### [PROBLEM DETAILS]
Work out how many lines in the entries below include the word "agent". Give nothing but the number.

Stored records:
★ ★ ★ ★ ★ ★ ★
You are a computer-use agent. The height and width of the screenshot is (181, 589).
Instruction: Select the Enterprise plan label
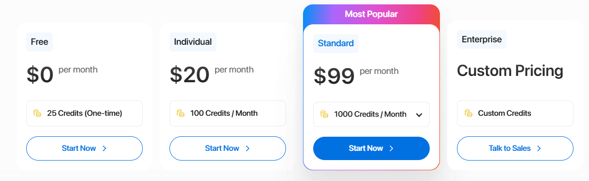point(482,39)
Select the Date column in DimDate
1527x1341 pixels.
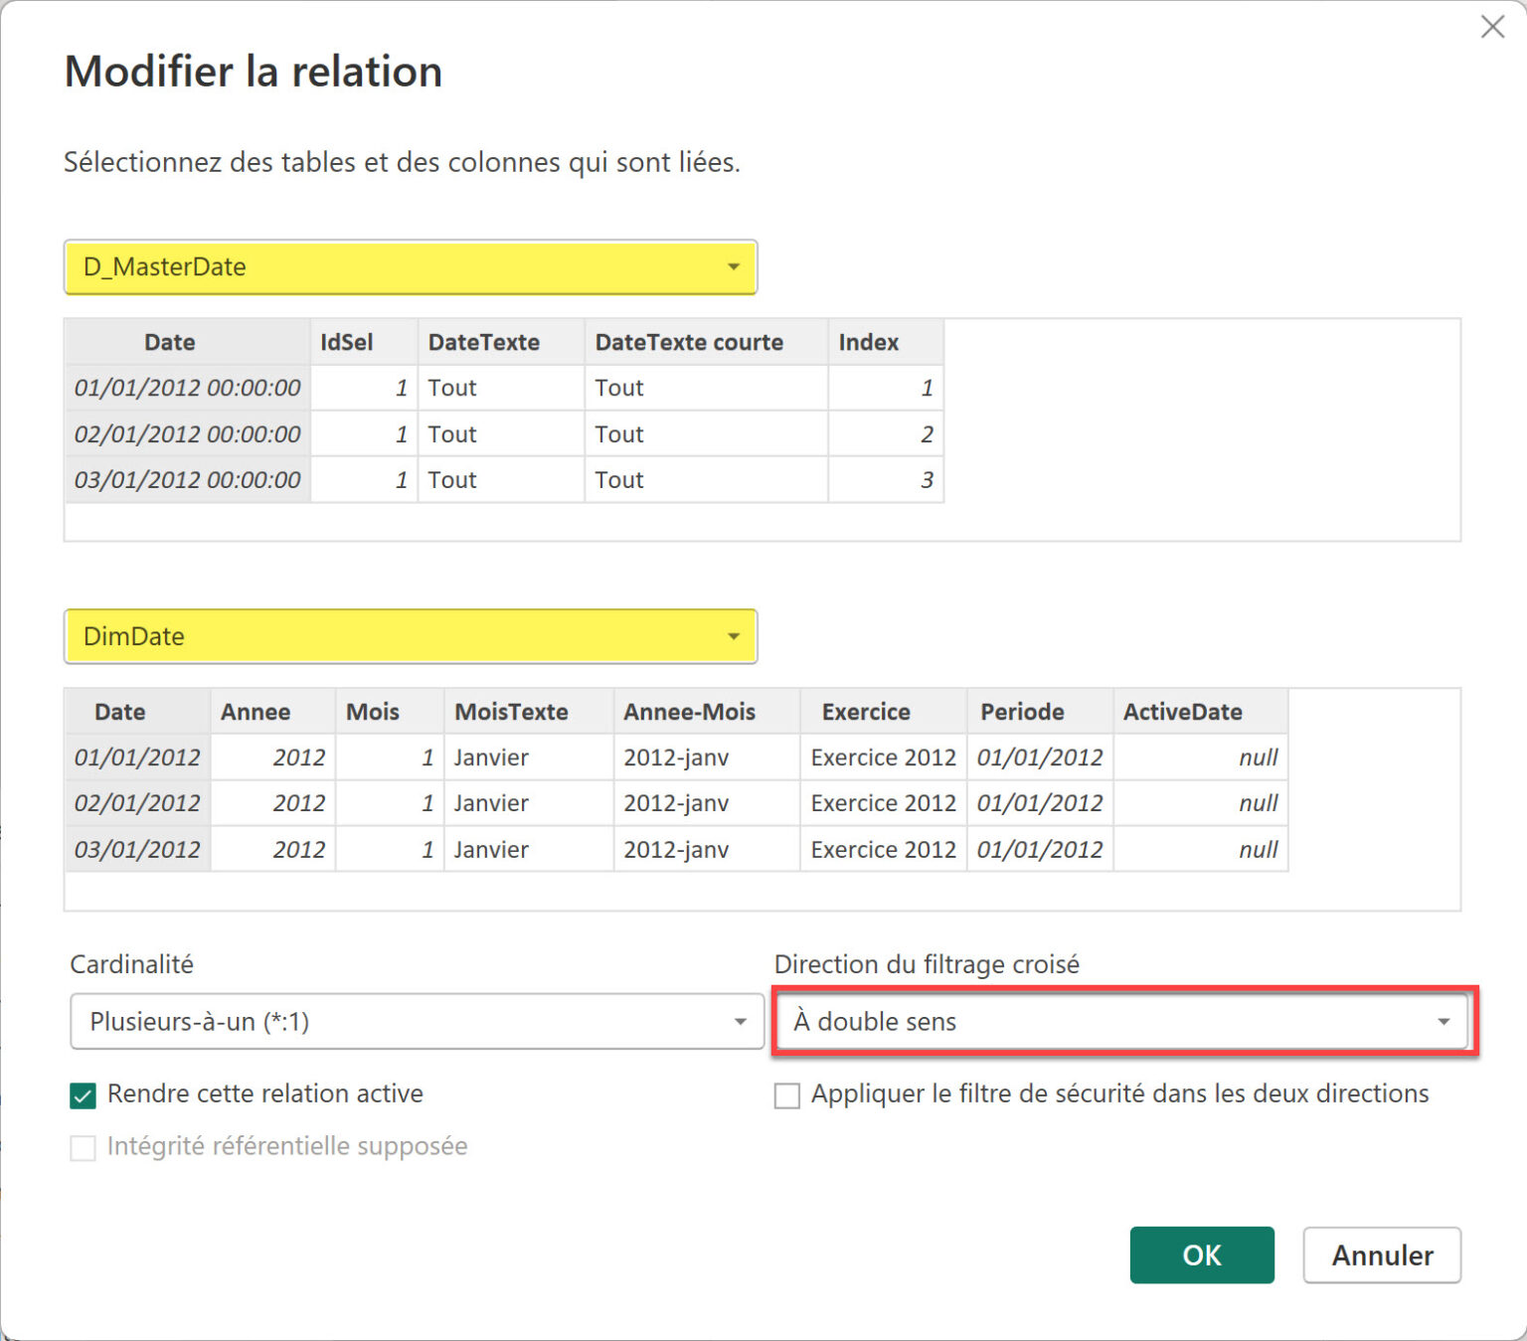(x=119, y=712)
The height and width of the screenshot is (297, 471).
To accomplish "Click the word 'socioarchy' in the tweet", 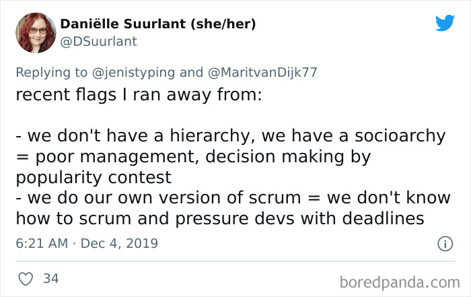I will 400,136.
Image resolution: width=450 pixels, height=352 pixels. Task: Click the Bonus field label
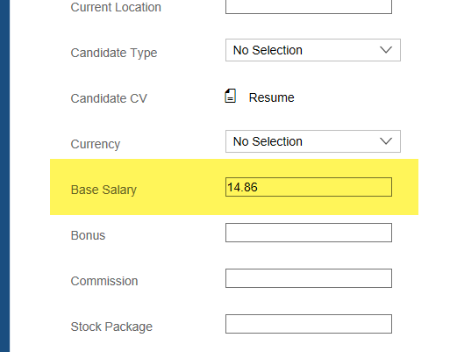pos(88,235)
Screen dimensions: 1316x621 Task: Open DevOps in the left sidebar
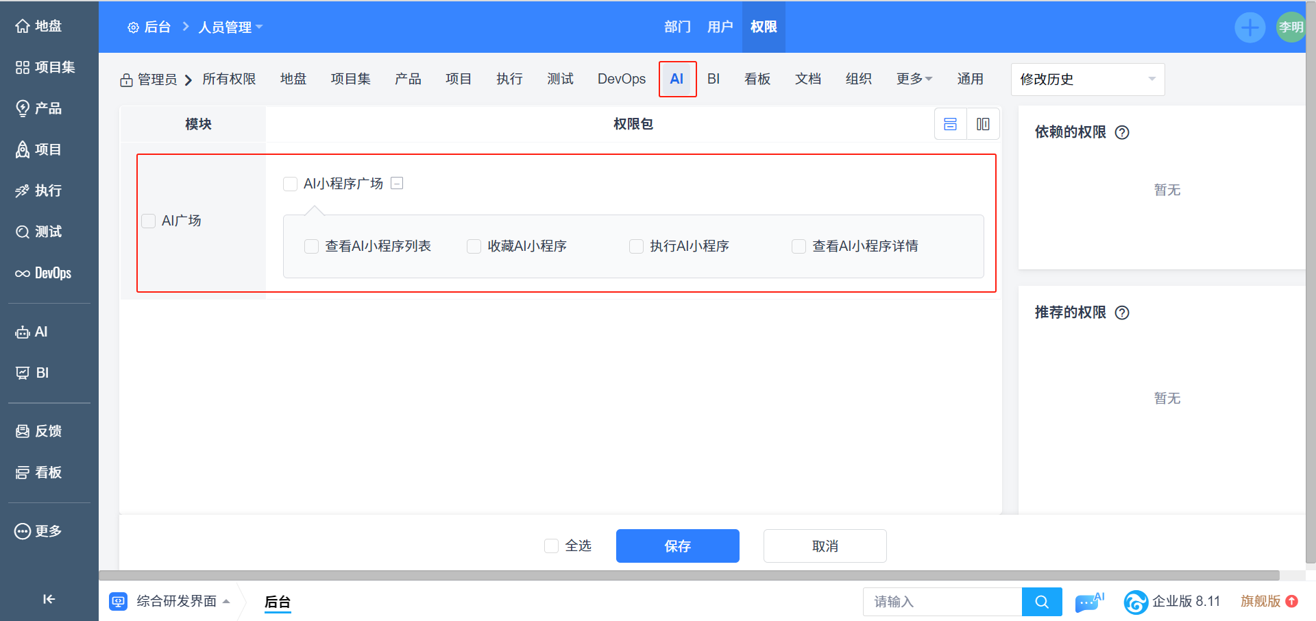pos(44,273)

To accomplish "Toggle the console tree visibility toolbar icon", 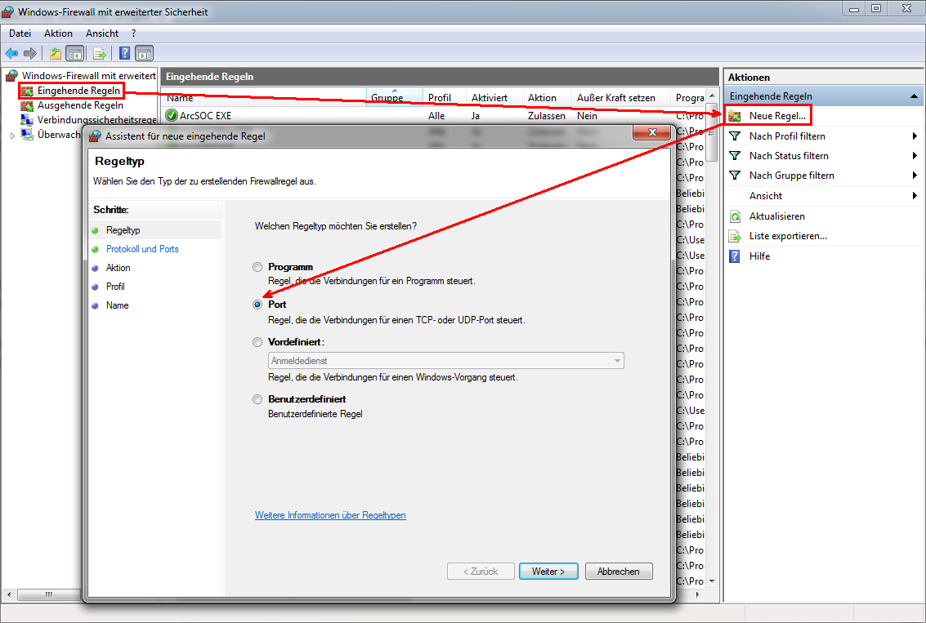I will pyautogui.click(x=74, y=53).
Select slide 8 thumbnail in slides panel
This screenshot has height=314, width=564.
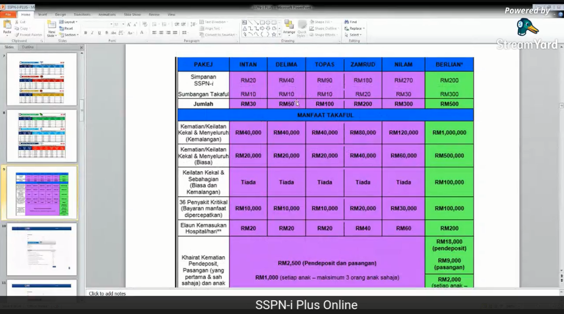click(42, 136)
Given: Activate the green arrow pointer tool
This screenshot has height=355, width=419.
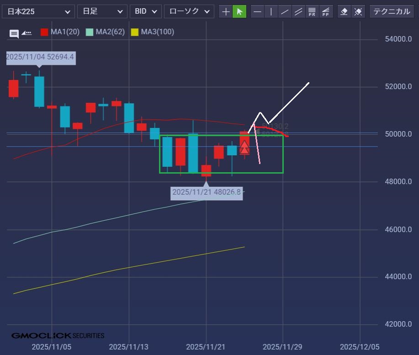Looking at the screenshot, I should click(x=239, y=11).
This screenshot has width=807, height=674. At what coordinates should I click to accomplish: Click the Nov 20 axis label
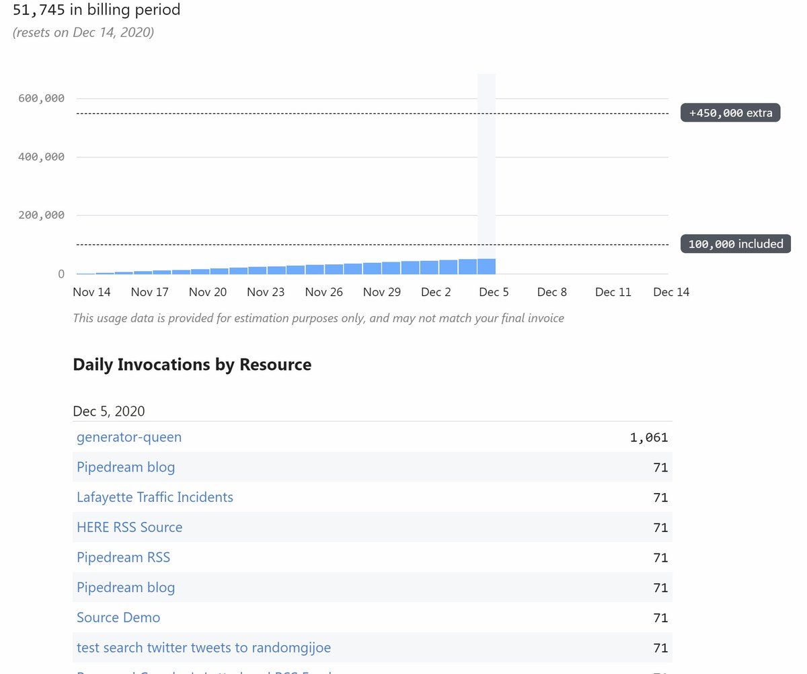(208, 292)
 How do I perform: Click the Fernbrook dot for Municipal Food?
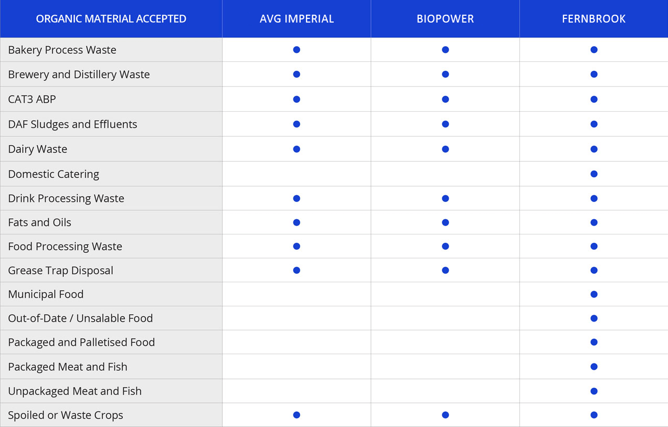pyautogui.click(x=594, y=294)
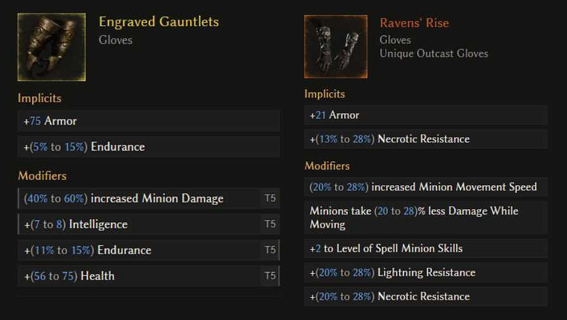Viewport: 567px width, 320px height.
Task: Select the increased Minion Damage modifier
Action: coord(139,199)
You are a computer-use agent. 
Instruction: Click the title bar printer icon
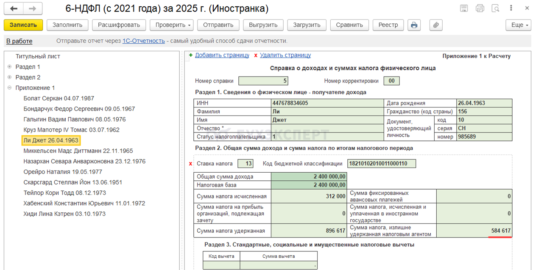480,8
★ ★ ★ ★ ★ ★ ★
### [EXERCISE SOLUTION]
2